If this were a western, such peacefulness would signal "Apaches!" Sure enough, disaster befalls. While Alice is tending her own and a neighbor's kids, the neighbor's two-year-old tumbles into a pond and is pulled out brain dead. A second calamity follows, as Alice is accused of sexual abuse by the mother of one schoolboy and then by the parents of several others. She is blameless, but so shaken that her denials sound like admissions, and she is jailed to await trial.
As happens in a bad dream, both Goodwins are nearly paralyzed by their terrible fate; Alice sleeps 20 hours a day. And there is another similarity to the skewed reality of nightmares. At the edges of the reader's field of vision, backdrops are unpainted and sets only sketchily built. There is no strong sense of sheltering farm, disapproving town or world beyond the Goodwins' tragedy, and this intensifies the reader's unease because there is no broader reality to which to escape.

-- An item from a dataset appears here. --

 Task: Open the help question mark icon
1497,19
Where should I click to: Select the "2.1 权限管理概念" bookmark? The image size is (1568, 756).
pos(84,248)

This would be soap opera if the author were not unusually good at transforming acute, intuitive perceptions into sentences. Writing, this is called. Alice, half cracked, notices an overweight townswoman: "Her partially exposed freckled bosom, confined in its pushup bra, was barking and whining to get out." She slaps a hostile child: "He had absorbed the blow. It was as if the sting had gone right to a spot inside where he stored his wounds." And here is Alice's tiny daughter putting a clammy hand on her arm and trying to console her: "When I was your mom and you were a baby, I beed sweet and nice." This is very good stuff by a novelist whose momentum seems unstoppable.